[Extracted records]
════════════════════

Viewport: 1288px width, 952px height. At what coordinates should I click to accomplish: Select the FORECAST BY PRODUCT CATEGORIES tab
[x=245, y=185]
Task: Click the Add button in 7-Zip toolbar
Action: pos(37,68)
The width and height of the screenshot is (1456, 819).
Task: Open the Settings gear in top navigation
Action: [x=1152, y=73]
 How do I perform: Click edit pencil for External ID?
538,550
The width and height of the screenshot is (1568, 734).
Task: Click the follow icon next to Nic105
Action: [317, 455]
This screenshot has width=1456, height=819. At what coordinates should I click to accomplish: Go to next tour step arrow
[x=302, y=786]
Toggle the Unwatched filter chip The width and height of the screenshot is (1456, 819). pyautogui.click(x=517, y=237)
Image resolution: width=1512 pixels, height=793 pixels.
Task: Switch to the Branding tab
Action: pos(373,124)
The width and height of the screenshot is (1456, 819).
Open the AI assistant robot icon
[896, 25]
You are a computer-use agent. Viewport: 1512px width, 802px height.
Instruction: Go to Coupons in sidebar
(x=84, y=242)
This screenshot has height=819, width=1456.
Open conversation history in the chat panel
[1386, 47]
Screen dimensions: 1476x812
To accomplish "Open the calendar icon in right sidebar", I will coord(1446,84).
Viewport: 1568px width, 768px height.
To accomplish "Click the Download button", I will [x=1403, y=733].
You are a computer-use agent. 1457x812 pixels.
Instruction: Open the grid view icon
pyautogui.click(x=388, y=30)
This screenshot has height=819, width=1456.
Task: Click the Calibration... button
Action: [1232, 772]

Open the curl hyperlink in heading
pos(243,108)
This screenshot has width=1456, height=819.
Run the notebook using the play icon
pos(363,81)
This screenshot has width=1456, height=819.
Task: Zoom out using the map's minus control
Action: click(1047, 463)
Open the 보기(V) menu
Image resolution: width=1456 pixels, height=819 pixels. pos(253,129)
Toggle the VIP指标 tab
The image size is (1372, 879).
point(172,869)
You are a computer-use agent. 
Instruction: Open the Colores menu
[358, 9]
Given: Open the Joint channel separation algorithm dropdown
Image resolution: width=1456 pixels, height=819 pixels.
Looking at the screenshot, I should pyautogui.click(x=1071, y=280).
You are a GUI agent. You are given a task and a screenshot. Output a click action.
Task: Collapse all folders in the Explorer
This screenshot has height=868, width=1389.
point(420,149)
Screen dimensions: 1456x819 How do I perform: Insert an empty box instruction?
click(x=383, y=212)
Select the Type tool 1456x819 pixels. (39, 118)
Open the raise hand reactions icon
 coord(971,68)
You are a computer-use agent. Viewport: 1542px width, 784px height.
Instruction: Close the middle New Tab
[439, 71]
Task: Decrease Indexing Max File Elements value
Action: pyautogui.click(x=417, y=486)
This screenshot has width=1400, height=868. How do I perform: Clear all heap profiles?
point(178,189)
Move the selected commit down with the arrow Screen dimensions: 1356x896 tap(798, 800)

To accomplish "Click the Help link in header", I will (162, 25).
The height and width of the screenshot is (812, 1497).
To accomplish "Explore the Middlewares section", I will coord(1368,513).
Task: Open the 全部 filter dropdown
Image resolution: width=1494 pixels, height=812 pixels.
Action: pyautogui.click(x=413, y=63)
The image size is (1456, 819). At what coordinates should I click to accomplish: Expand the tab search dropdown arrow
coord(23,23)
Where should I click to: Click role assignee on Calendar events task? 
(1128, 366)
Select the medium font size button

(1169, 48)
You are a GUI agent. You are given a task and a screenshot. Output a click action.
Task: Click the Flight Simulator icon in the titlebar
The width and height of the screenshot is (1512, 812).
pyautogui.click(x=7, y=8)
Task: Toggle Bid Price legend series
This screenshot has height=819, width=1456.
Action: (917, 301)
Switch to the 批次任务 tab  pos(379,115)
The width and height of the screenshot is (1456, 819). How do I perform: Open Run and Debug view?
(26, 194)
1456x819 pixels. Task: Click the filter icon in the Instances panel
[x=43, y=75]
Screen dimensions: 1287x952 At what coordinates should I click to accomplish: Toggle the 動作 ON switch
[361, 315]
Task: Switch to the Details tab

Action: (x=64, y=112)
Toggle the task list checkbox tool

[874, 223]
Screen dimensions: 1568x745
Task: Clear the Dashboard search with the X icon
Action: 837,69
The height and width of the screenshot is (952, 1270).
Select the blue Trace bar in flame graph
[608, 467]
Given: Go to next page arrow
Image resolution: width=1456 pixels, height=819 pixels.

════════════════════

--- Required action ---
All entries above should be duplicated exactly, none omitted.

--- Written response ---
Viewport: 1288px width, 952px height. At what coordinates should I click to accomplish: Select the FORECAST BY PRODUCT CATEGORIES tab
[x=245, y=185]
Task: Click the Add button in 7-Zip toolbar
Action: pos(37,68)
The width and height of the screenshot is (1456, 819).
Task: Open the Settings gear in top navigation
Action: [x=1152, y=73]
 How do I perform: Click edit pencil for External ID?
538,550
The width and height of the screenshot is (1568, 734).
Task: Click the follow icon next to Nic105
Action: [317, 455]
This screenshot has width=1456, height=819. At what coordinates should I click to accomplish: Go to next tour step arrow
[x=302, y=786]
Toggle the Unwatched filter chip The width and height of the screenshot is (1456, 819). pyautogui.click(x=517, y=237)
Image resolution: width=1512 pixels, height=793 pixels.
Task: Switch to the Branding tab
Action: pos(373,124)
The width and height of the screenshot is (1456, 819).
Open the AI assistant robot icon
[896, 25]
You are a computer-use agent. Viewport: 1512px width, 802px height.
Instruction: Go to Coupons in sidebar
(x=84, y=242)
This screenshot has height=819, width=1456.
Open conversation history in the chat panel
[1386, 47]
Screen dimensions: 1476x812
To accomplish "Open the calendar icon in right sidebar", I will coord(1446,84).
Viewport: 1568px width, 768px height.
To accomplish "Click the Download button", I will [x=1403, y=733].
You are a computer-use agent. 1457x812 pixels.
Instruction: Open the grid view icon
pyautogui.click(x=388, y=30)
This screenshot has height=819, width=1456.
Task: Click the Calibration... button
Action: [1232, 772]

Open the curl hyperlink in heading
pos(243,108)
This screenshot has width=1456, height=819.
Run the notebook using the play icon
pos(363,81)
This screenshot has width=1456, height=819.
Task: Zoom out using the map's minus control
Action: click(1047, 463)
Open the 보기(V) menu
Image resolution: width=1456 pixels, height=819 pixels. pos(253,129)
Toggle the VIP指标 tab
The image size is (1372, 879).
point(172,869)
You are a computer-use agent. 
Instruction: Open the Colores menu
[358, 9]
Given: Open the Joint channel separation algorithm dropdown
Image resolution: width=1456 pixels, height=819 pixels.
Looking at the screenshot, I should pyautogui.click(x=1071, y=280).
You are a GUI agent. You are given a task and a screenshot. Output a click action.
Task: Collapse all folders in the Explorer
This screenshot has height=868, width=1389.
point(420,149)
Screen dimensions: 1456x819 How do I perform: Insert an empty box instruction?
click(x=383, y=212)
Select the Type tool 1456x819 pixels. (39, 118)
Open the raise hand reactions icon
 coord(971,68)
You are a computer-use agent. Viewport: 1542px width, 784px height.
Instruction: Close the middle New Tab
[439, 71]
Task: Decrease Indexing Max File Elements value
Action: pyautogui.click(x=417, y=486)
This screenshot has width=1400, height=868. How do I perform: Clear all heap profiles?
point(178,189)
Move the selected commit down with the arrow Screen dimensions: 1356x896 tap(798, 800)

To accomplish "Click the Help link in header", I will (162, 25).
The height and width of the screenshot is (812, 1497).
To accomplish "Explore the Middlewares section", I will coord(1368,513).
Task: Open the 全部 filter dropdown
Image resolution: width=1494 pixels, height=812 pixels.
Action: pyautogui.click(x=413, y=63)
The image size is (1456, 819). At what coordinates should I click to accomplish: Expand the tab search dropdown arrow
coord(23,23)
Where should I click to: Click role assignee on Calendar events task? 
(1128, 366)
Select the medium font size button

(1169, 48)
You are a GUI agent. You are given a task and a screenshot. Output a click action.
Task: Click the Flight Simulator icon in the titlebar
The width and height of the screenshot is (1512, 812).
pyautogui.click(x=7, y=8)
Task: Toggle Bid Price legend series
This screenshot has height=819, width=1456.
Action: (917, 301)
Switch to the 批次任务 tab  pos(379,115)
The width and height of the screenshot is (1456, 819). How do I perform: Open Run and Debug view?
(26, 194)
1456x819 pixels. Task: Click the filter icon in the Instances panel
[x=43, y=75]
Screen dimensions: 1287x952 At what coordinates should I click to accomplish: Toggle the 動作 ON switch
[361, 315]
Task: Switch to the Details tab

Action: (x=64, y=112)
Toggle the task list checkbox tool

[874, 223]
Screen dimensions: 1568x745
Task: Clear the Dashboard search with the X icon
Action: 837,69
The height and width of the screenshot is (952, 1270).
Select the blue Trace bar in flame graph
[608, 467]
Given: Go to next page arrow
Image resolution: width=1456 pixels, height=819 pixels.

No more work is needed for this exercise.